Theophilus Shickel Painter (August 22, 1889 – October 5, 1969) was an American zoologist best known for his work on the structure and function of chromosomes, especially the sex-determination genes X and Y in humans. He was the first to discover that human sex was determined by an X/Y heteromorphic chromosomal pair mechanism.
He also carried out work in identifying genes in fruit flies (Drosophila). His work exploited the giant polytene chromosomes in the salivary glands of Drosophila and other Dipteran larvae. Painter was elected to the United States National Academy of Sciences in 1938 and the American Philosophical Society in 1939.

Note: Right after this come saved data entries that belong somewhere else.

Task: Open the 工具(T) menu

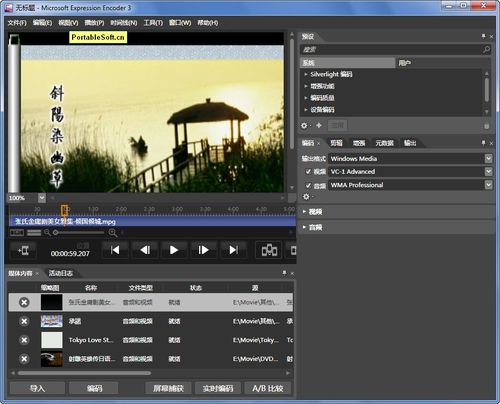Action: (x=153, y=23)
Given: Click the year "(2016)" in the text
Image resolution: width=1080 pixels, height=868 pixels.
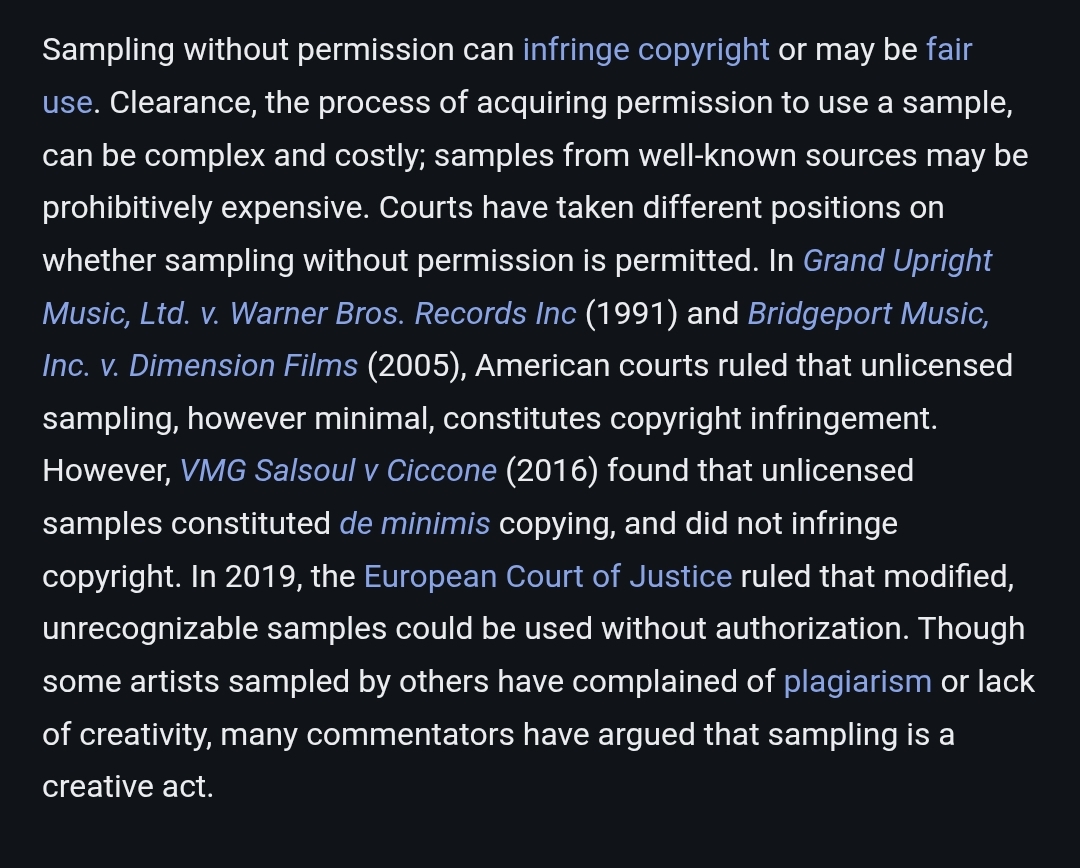Looking at the screenshot, I should pos(552,470).
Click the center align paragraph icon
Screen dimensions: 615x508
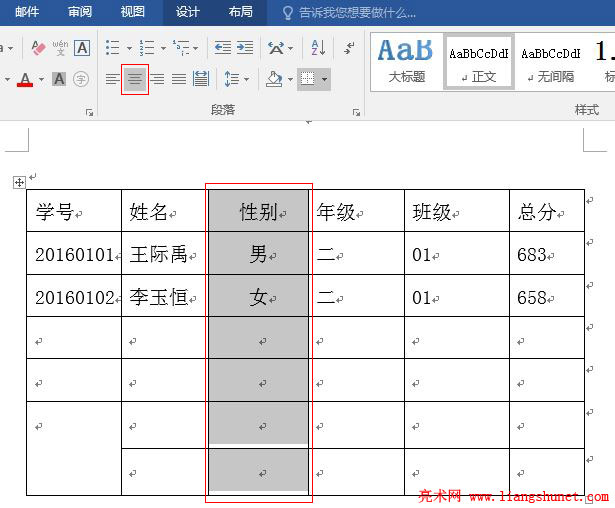(135, 79)
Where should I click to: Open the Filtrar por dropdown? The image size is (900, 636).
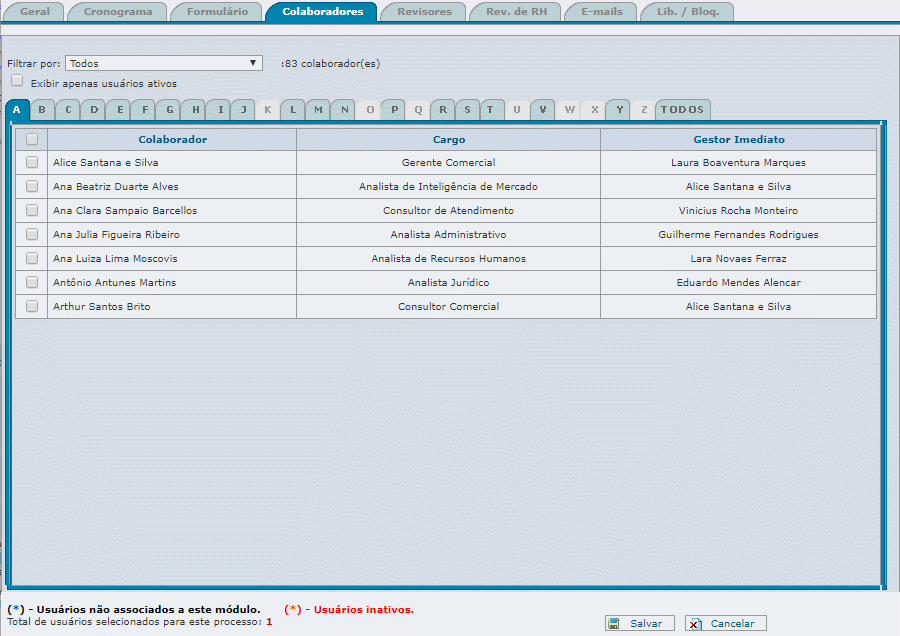(164, 63)
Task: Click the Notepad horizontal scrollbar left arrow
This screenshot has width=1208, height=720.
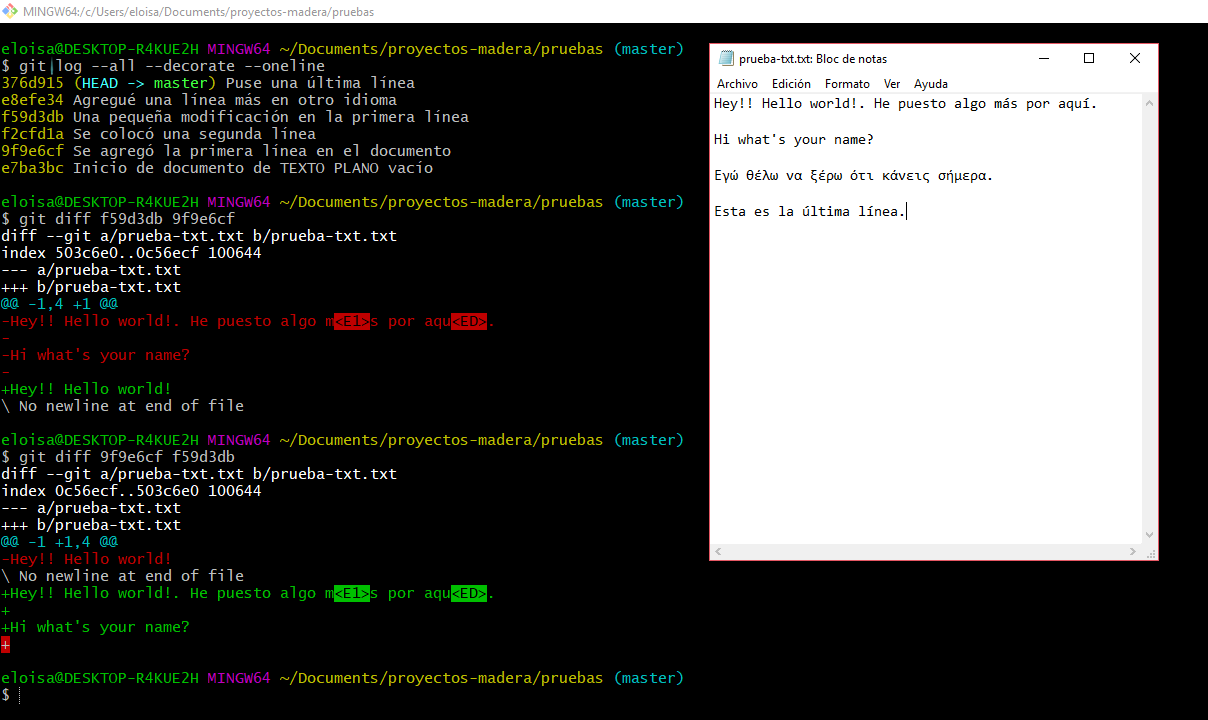Action: click(x=719, y=552)
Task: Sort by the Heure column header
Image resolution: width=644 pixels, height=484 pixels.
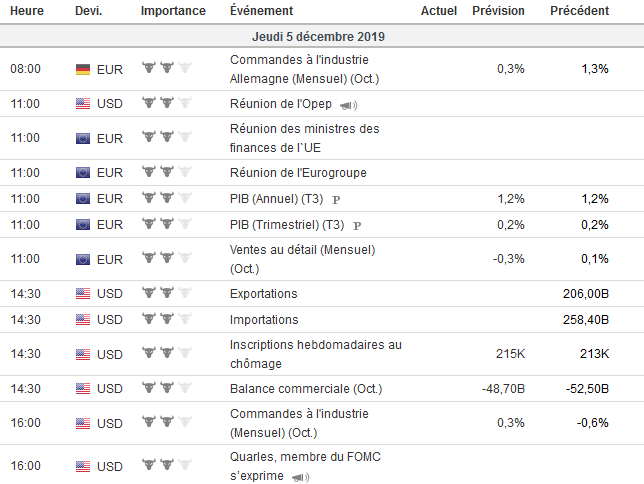Action: tap(27, 11)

==Academic administration==
Painter joined the faculty at the University of Texas in 1916 and, except for military duty during World War I, stayed there his whole career. He was, in succession, associate professor, professor and distinguished professor of zoology. He served as acting president (1944–1946) and president (1946–1952) of the University of Texas and retired from active teaching in 1966.

==Racial segregation==
Painter was president of the University of Texas when Texas resident Heman Marion Sweatt applied for and was denied admission due to his race. Painter spoke out against integration, and voiced his disapproval of Sweatt's admittance. Sweatt v. Painter, 339 U.S.629 (1950), which proved an integral stepping stone in the landmark case Brown v. Board of Education of Topeka, Kansas that held that "separate is inherently unequal" and led to the integration of America's public schools.

==Gender research==
Painter is also known for his early study of human chromosomes. In a paper published in 1923, he first gave the number 24 for the count of human meiotic chromosomes. He had tried to count the tangled mass of chromosomes he could see under a microscope in spermatocytes in slices of testicle and arrived at the figure of 24. Others later repeated his experiment in other ways and agreed upon the number of 24. Popular thinking held that if there were 24 chromosomes in spermatocytes, there must be an equal number contributed by the female and the human chromosome number must be 48, which was undisputed for more than 30 years. Then in 1955, Joe Hin Tjio and Albert Levan, using more advanced techniques, looked at the chromosomes in human somatic cells and found 46 chromosomes and the human chromosome number was finally revised.

In 1934 Painter was awarded the Daniel Giraud Elliot Medal from the National Academy of Sciences.